- LIST OF TASKS:
[1] List every real person named in the review of Everything Went Fine, whether as director, writer, reviewer, or actor. Do not include the characters.
[2] In the review of Everything Went Fine, rewrite the paragraph beginning "François Ozon’s drama" as a short bulleted list that keeps its main facts.
[3] Continue the review of Everything Went Fine from the point where it ends.

- EXERCISE TEXT:
┌────────
Grief encounter in Everything Went Fine

François Ozon’s moving, troubling film tells the story of a father who decides he wants to end his life

Thursday, 16th June — By Dan Carrier

Sophie Marceau and André Dussollier in Everything Went Fine

Sophie Marceau and André Dussollier

Directed by François Ozon
Certificate: 15

THE debate over assisted dying will never go away.

If laws catch up with the humanist reality of enshrining legal routes to end people’s suffering, using trusted medical means, there will always be others who believe the sanctity of life is such that no one has the right to end their lives, and no one should be able to assist a person in doing so.

François Ozon’s drama, based on a memoir by his late writing partner Emmanuele Bernheim, tells the story of Andre (Andre Dussolier). Andre has had a stroke. Paralysed on his right-hand side, he decides he wants to end his life and asks his oldest daughter Emmanuèle (Sophie Marceau) to help.
└────────
- INFORMATION PROVIDED:
┌────────
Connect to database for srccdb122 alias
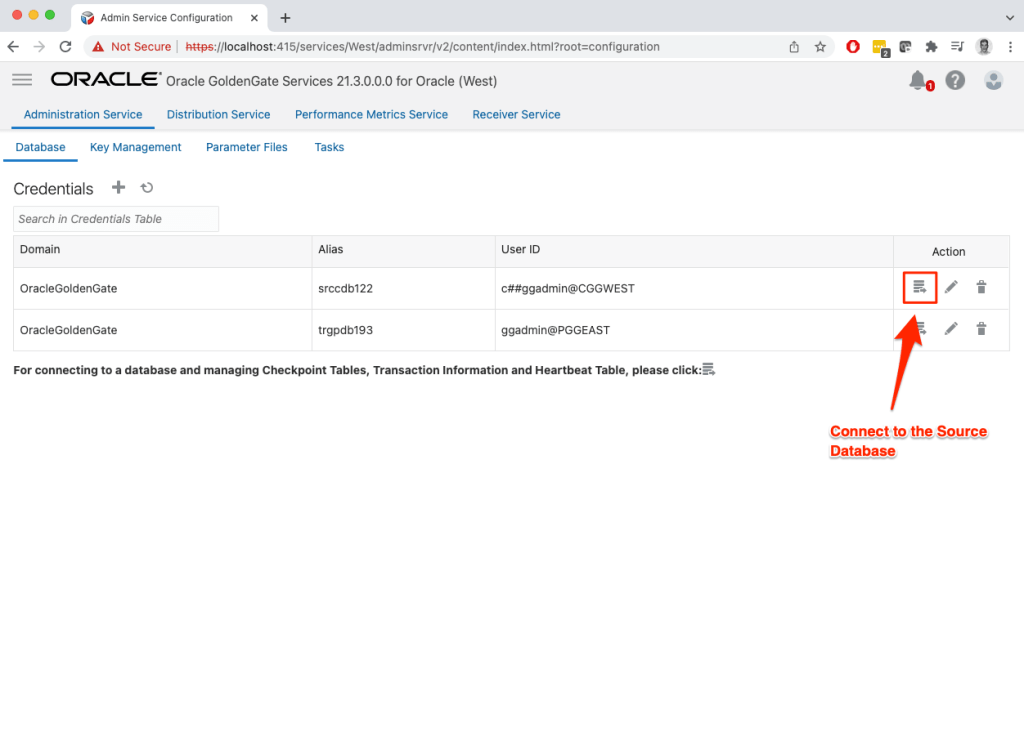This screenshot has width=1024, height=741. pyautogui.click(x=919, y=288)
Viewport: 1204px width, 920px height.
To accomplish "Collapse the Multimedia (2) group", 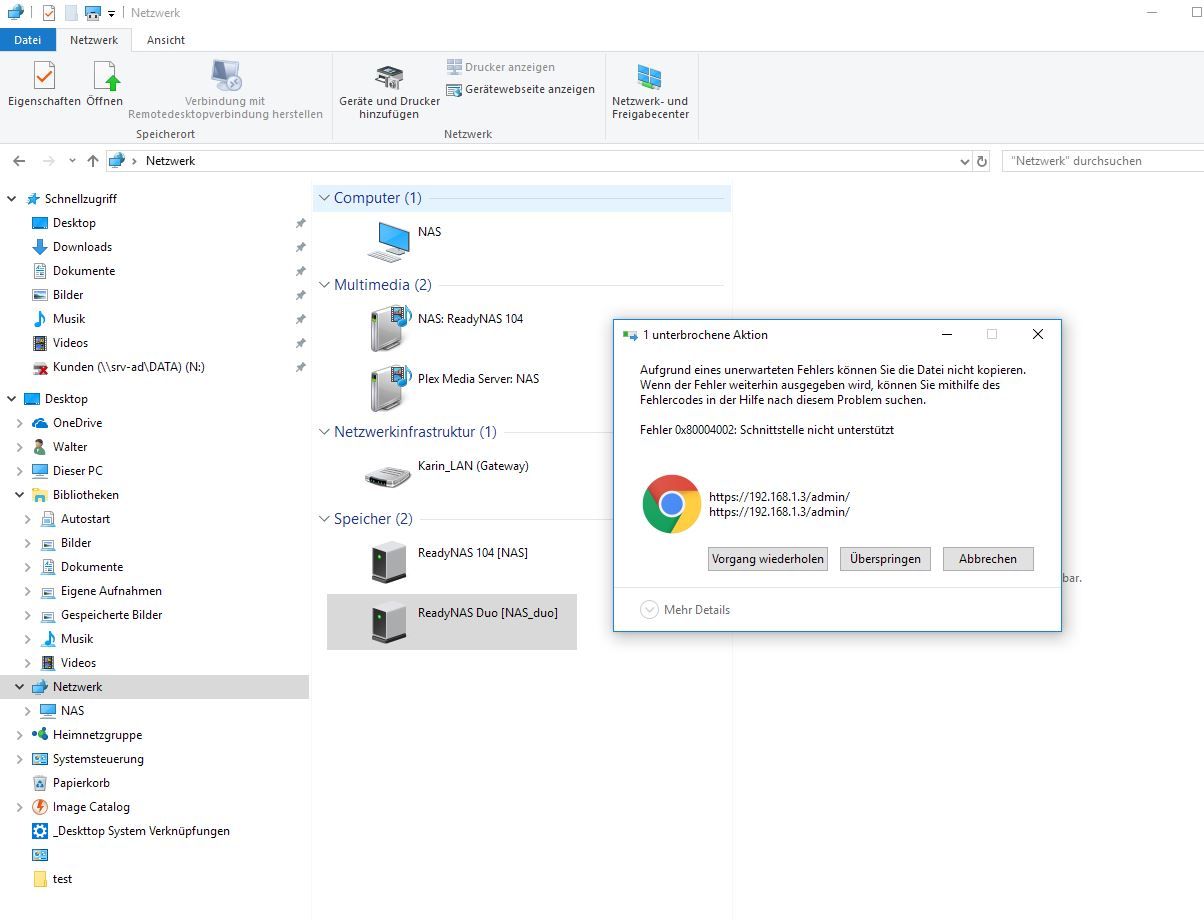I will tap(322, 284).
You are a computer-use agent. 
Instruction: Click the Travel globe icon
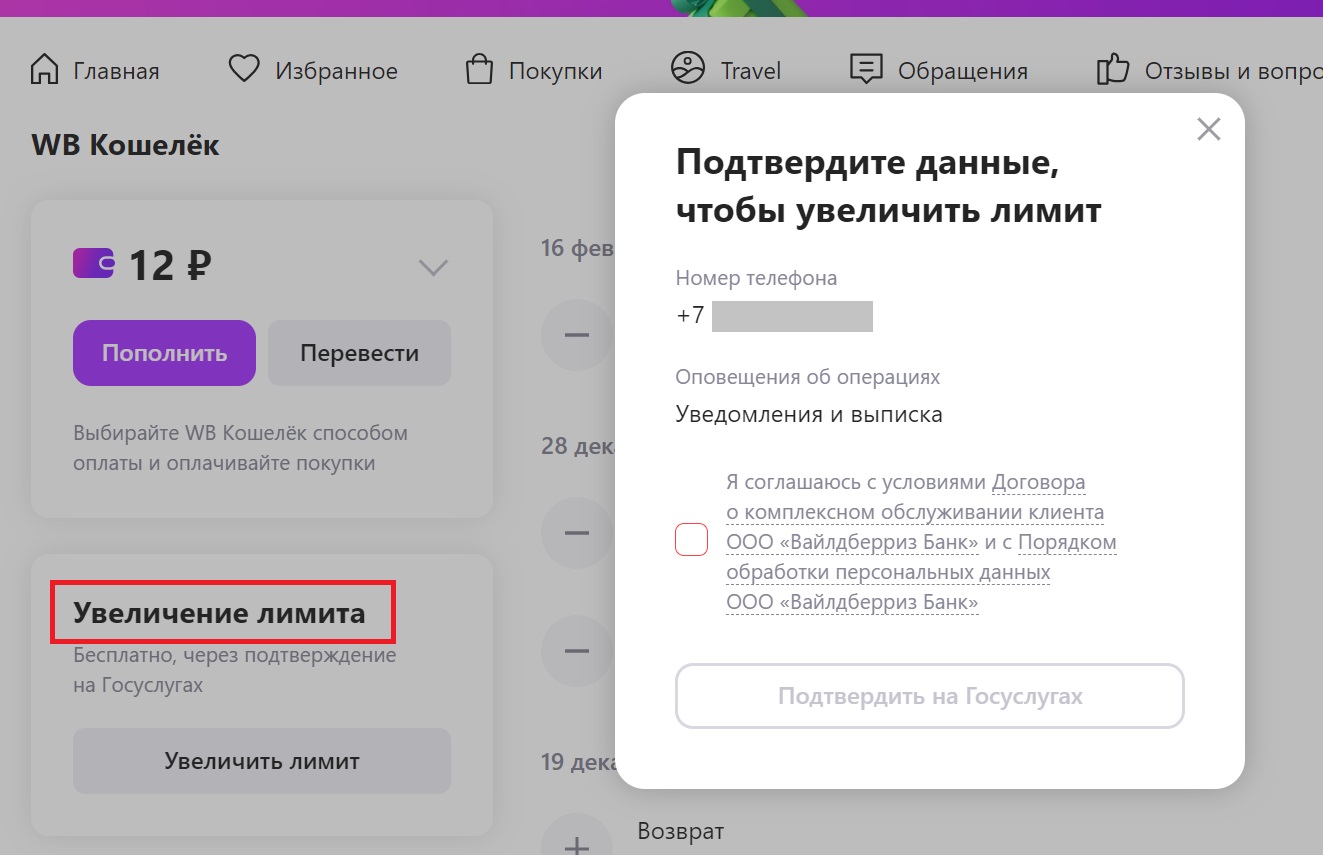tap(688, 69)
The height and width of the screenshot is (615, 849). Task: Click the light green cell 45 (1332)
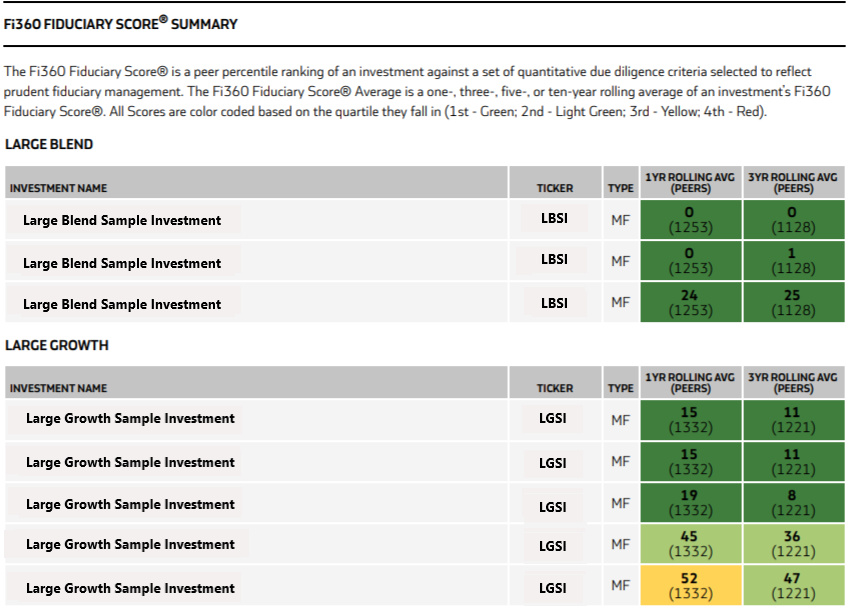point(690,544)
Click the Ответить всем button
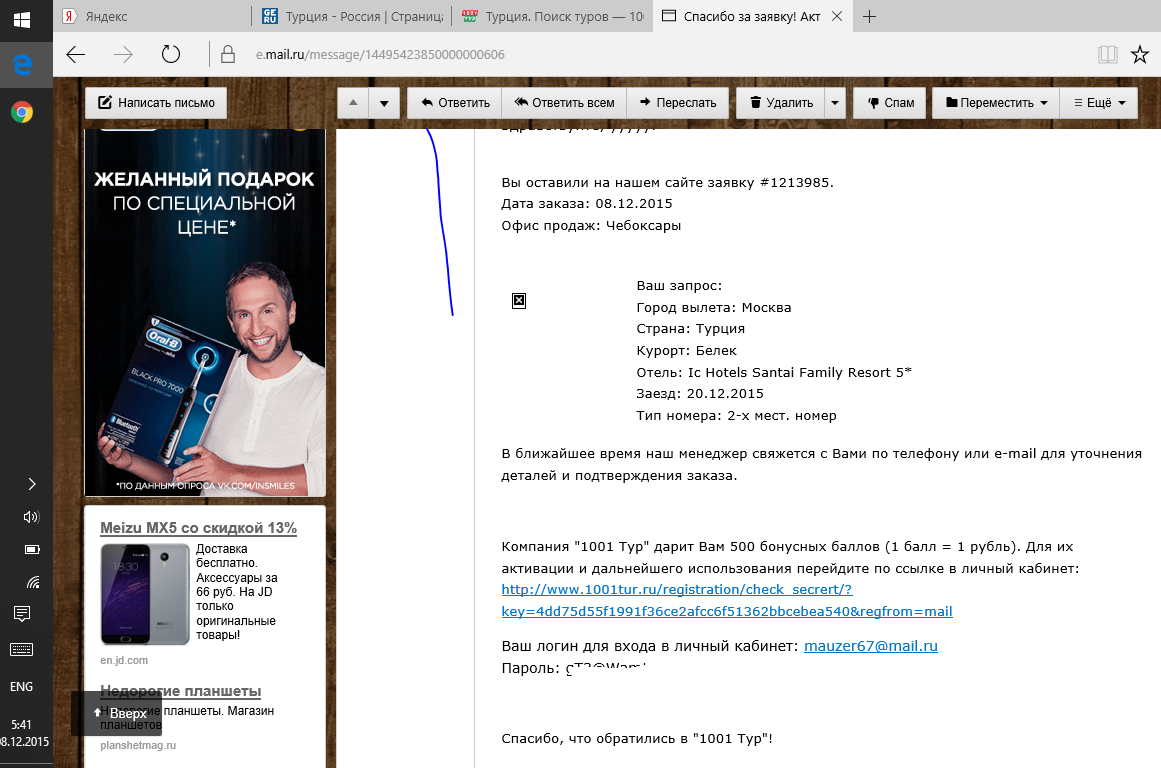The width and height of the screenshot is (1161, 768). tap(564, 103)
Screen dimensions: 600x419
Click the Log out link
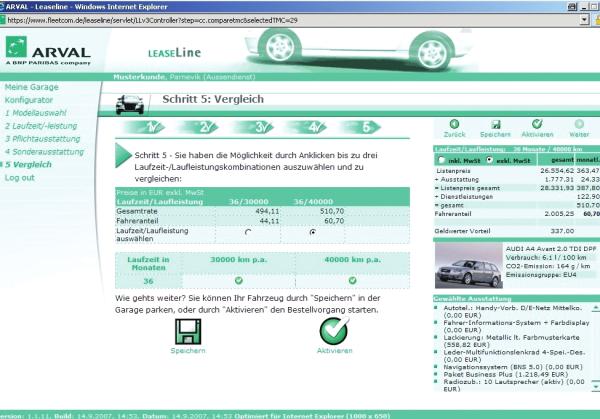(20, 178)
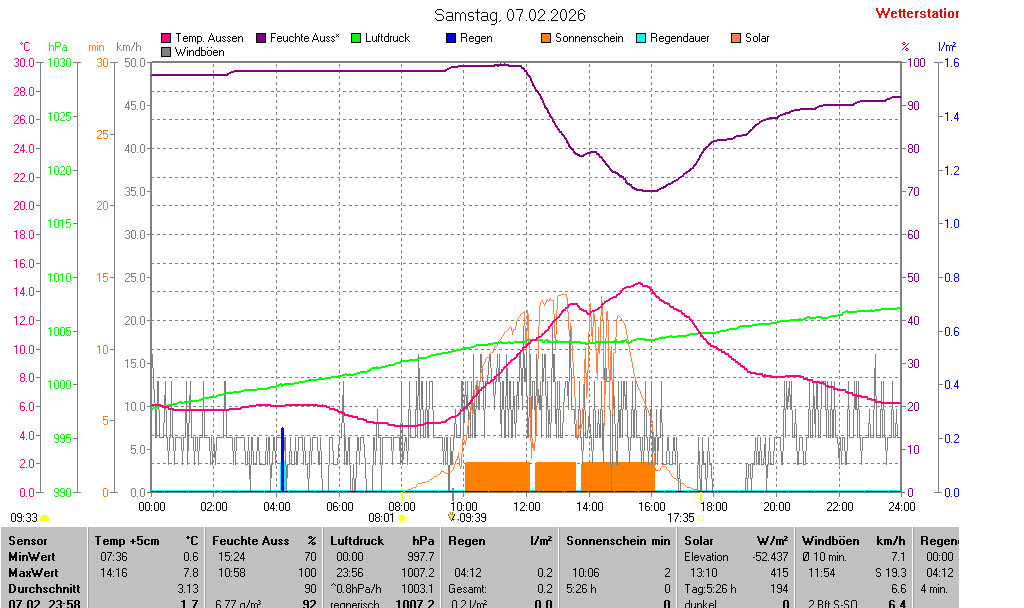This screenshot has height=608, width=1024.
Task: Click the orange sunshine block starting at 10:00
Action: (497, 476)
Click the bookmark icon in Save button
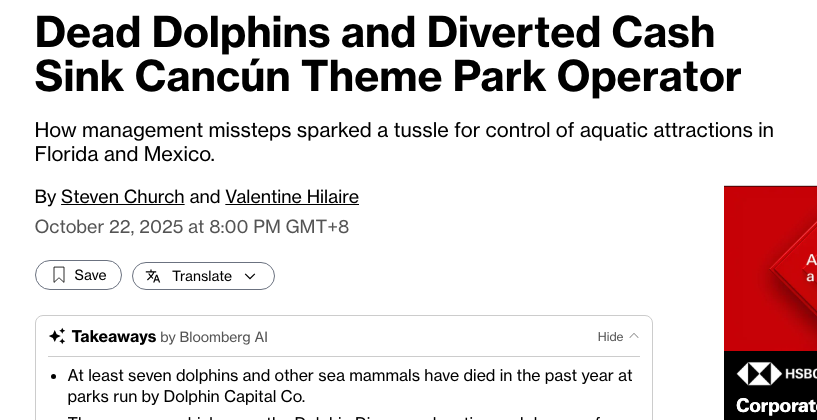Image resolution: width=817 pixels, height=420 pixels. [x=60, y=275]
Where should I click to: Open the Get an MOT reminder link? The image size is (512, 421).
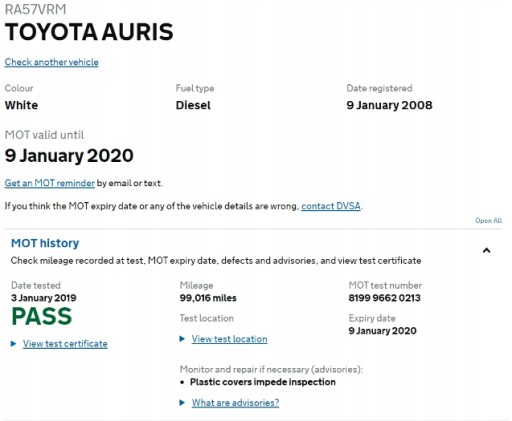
└────────
- RESPONSES PER TASK:
[1] François Ozon, Dan Carrier, Sophie Marceau, André Dussollier, Emmanuele Bernheim

[2]
- François Ozon's drama is based on a memoir by his late writing partner Emmanuele Bernheim.
- It follows Andre (Andre Dussolier), who has had a stroke and is paralysed on his right-hand side.
- Andre decides he wants to end his life.
- He asks his oldest daughter, Emmanuèle (Sophie Marceau), to help him.

[3]
Emmanuèle has to manage her emotions with fulfilling her father’s wishes. This logistical and moral dilemma is the base for Ozon to create a drama of relationships, grief, mourning and above all personal choice and responsibility to others.

We learn Andre has not been the best father, but has had his own troubles – a gay man in a heterosexual marriage, there are unsaid issues the family have not resolved to anyone’s satisfaction.

The agony of feeling unable to care for oneself, and rely on others, is writ large across every physical action Andre makes, and every expression highlights his sense of helplessness.

Ozon’s moving and thoughtful film is not arguing for a change in the law. Instead, it places the viewer in the shoes of the family, particularly the lead Emmanuèle, and poses the question as to how you would react.

The dynamics between the family – the levels of grief and how it is expressed – drives scenes, none more so when a representative from a clinic in Switzerland visits and describes how their father can take his life. Watching Andre speak German with the Austrian representative brings him alive again, telling unconsciously a life lived.

He proves his ability to take his own life by draining a glass of water, as if it were the poison administered. His daughter watches on in silence, aghast.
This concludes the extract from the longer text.